Yahoo ( YHOO ) is about to hold a traditional auction for its core Internet search business and has begun sending nondisclosure agreements to prospective bidders, according to a media report. Rather than talking with buyers individually, “Yahoo is holding a traditional auction for the sale with formal bids,” according to an item carried by CTFN late Wednesday. Yahoo CEO Marissa Mayer is under intensified pressure from major investor Starboard Value, which has urged the exit of Mayer and some directors, as well as the spinoff of Yahoo’s core search business. Yahoo directors are close to offering at least two board seats to the activist hedge fund in order to avert a proxy fight, according to a report on Friday in the New York Post. Analysts say Yahoo is poised to lose more ad dollars to Facebook ( FB ), Alphabet ( GOOGL )-owned Google and high-profile startups such as Snapchat and Pinterest. On Monday, Yahoo said that it may have to write down the goodwill value of Tumblr , more than two years after the Web pioneer spent $1.1 billion to buy the microblogging site. Bloomberg reported last week that Yahoo was preparing to meet with potential suitors.

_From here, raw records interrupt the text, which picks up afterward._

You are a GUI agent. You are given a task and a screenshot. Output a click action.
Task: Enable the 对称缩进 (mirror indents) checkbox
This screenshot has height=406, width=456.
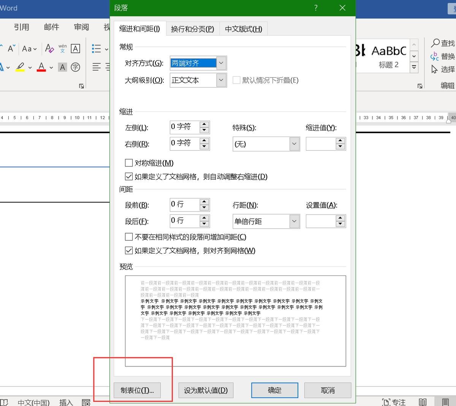click(x=129, y=163)
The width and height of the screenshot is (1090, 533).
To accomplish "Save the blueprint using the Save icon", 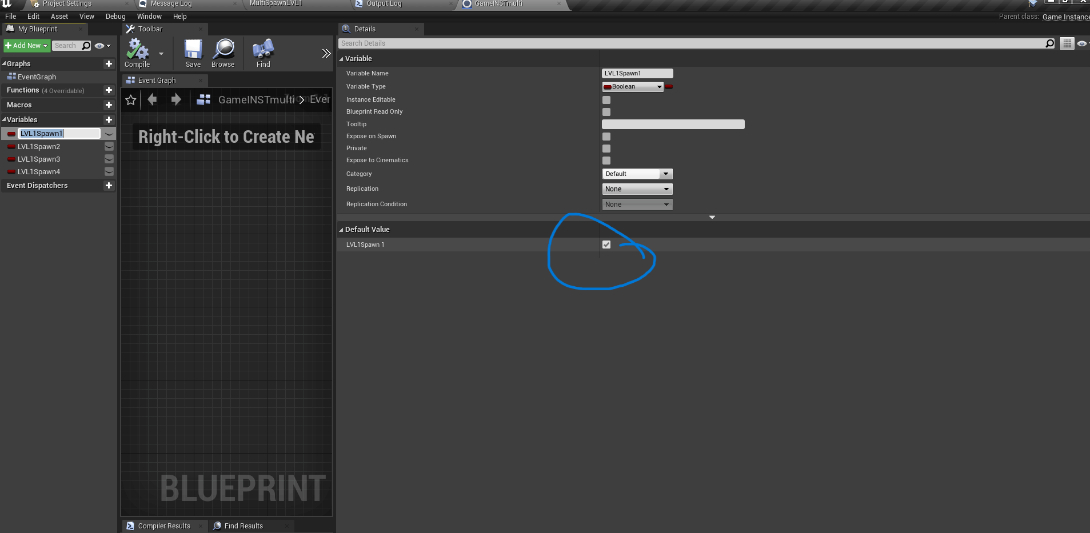I will tap(193, 51).
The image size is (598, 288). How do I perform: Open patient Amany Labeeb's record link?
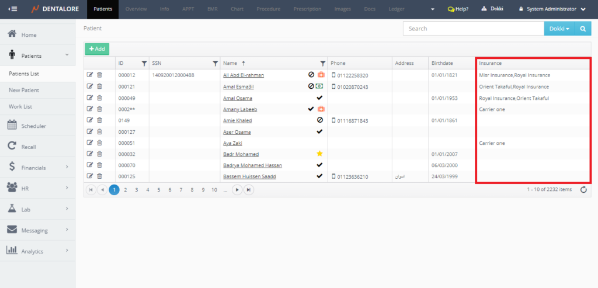(240, 109)
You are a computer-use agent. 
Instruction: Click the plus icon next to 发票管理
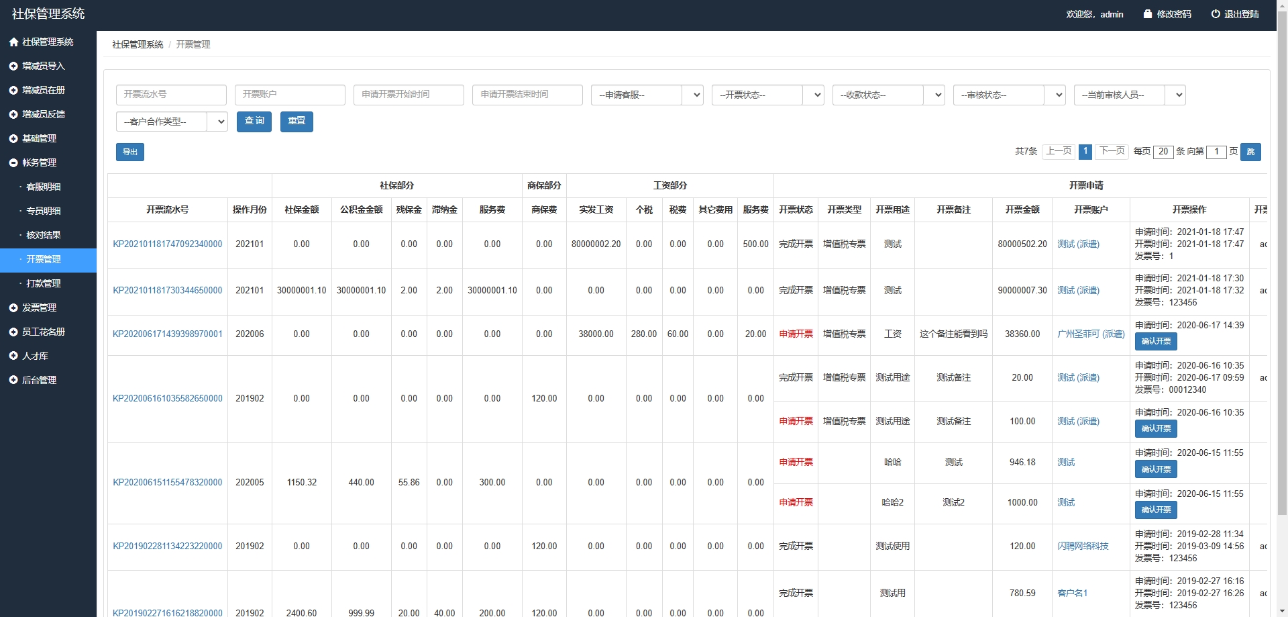13,308
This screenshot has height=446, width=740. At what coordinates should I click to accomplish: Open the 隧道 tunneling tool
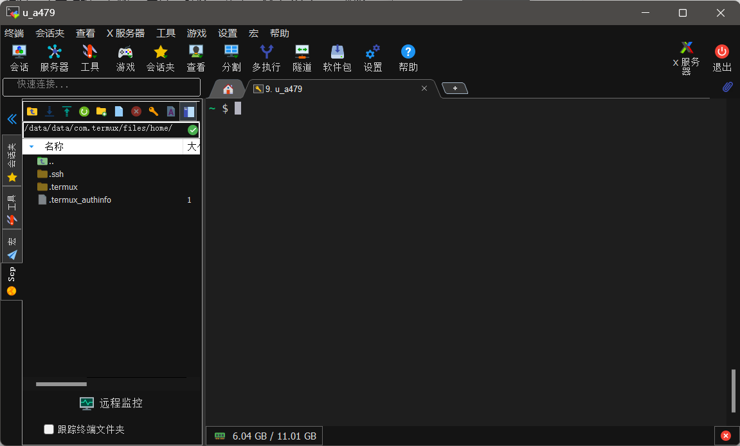click(x=302, y=58)
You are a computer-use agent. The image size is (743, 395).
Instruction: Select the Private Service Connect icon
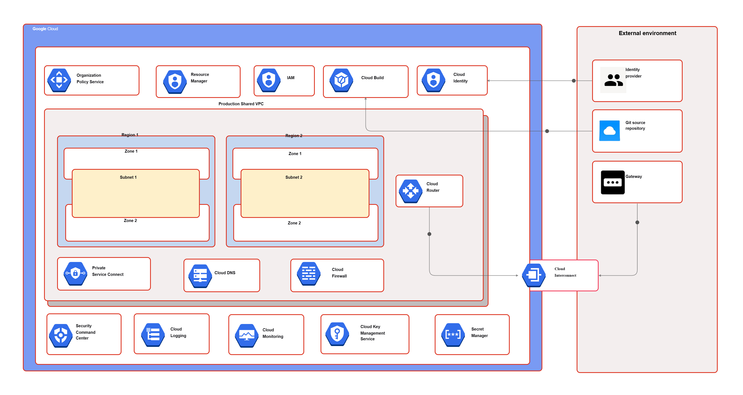[x=75, y=274]
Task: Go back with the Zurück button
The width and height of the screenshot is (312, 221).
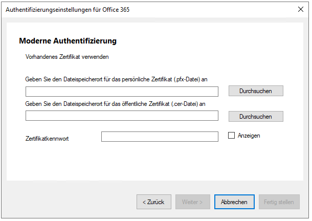Action: coord(153,202)
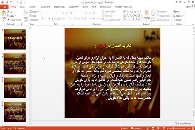This screenshot has width=195, height=130.
Task: Collapse the ribbon with the chevron arrow
Action: tap(193, 24)

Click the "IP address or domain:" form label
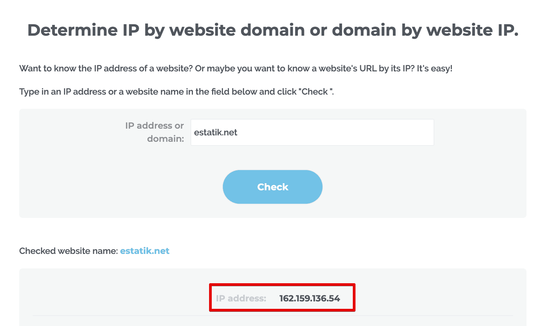(154, 132)
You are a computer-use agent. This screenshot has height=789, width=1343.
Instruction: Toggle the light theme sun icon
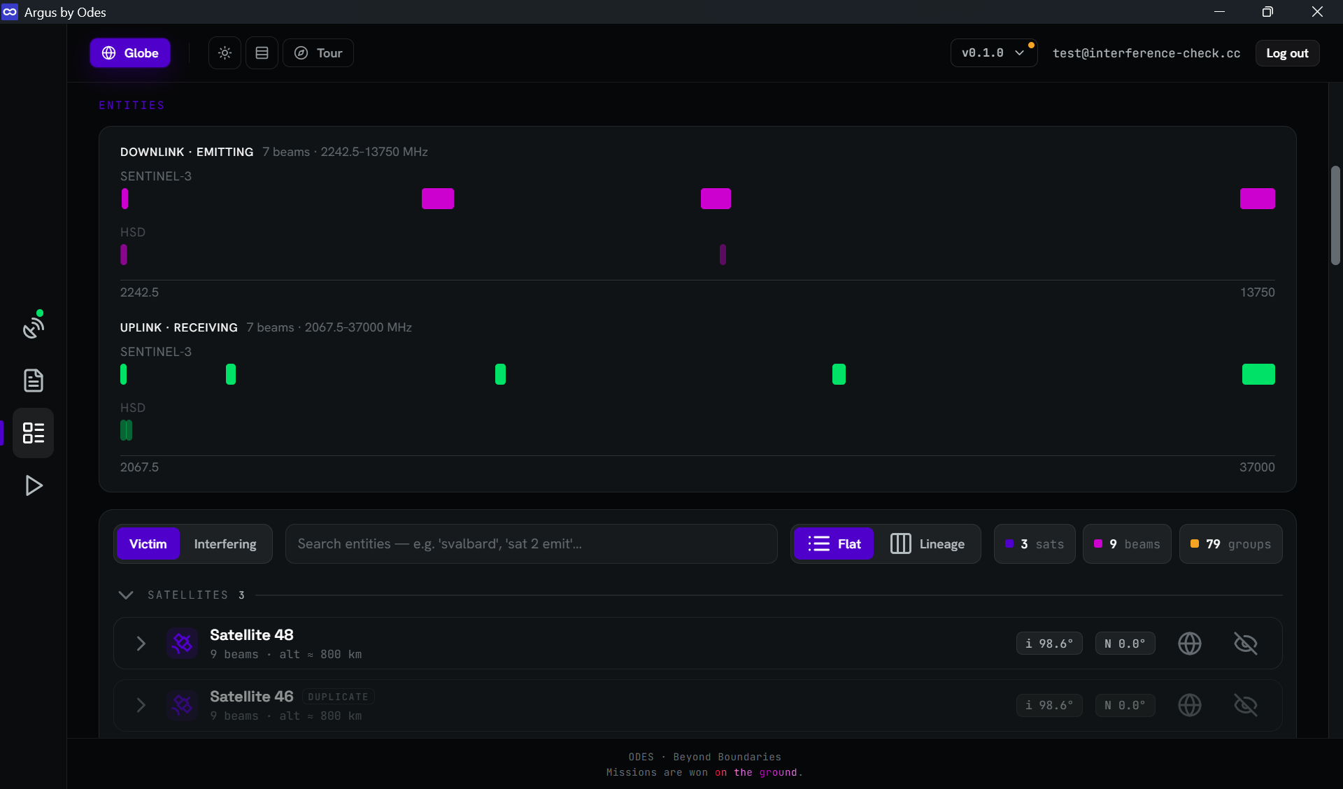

Among the companies rumored to be interested in Yahoo are Comcast ( CMCSA ), Verizon Communications ( VZ ),  AT&T ( T ) and Time ( TIME ). Rumors re-emerged this week that e-commerce giant Alibaba Group ( BABA ) might buy back a valuable stake that Yahoo now holds in the Chinese company. Yahoo’s Asian assets — comprised of its Alibaba holdings and a 35.5% stake in Yahoo Japan — represent the vast majority of Yahoo’s $3.8 billion market value. Yahoo owns a 15% stake in Alibaba, or about 384 million shares. But some observers say such a transaction is unlikely because of high tax implications for Alibaba. On Monday, Alibaba senior executives Jack Ma and Joe Tsai said they will spend a combined $500 million to buy company stock. It will be part of a $4 billion stock-buyback plan that Alibaba announced in August. Alibaba’s recent financial moves have some investors wondering if the Chinese conglomerate is ready to make a play for Yahoo , according to a report in Variety. Yahoo stock was down 0.5% in midday trading in the stock market today , near 32.75. Yahoo stock had risen in 11 of the previous 12 trading days, gaining 25% since early February, amid the buyout expectations. But shares still are down 25% over the past 12 months.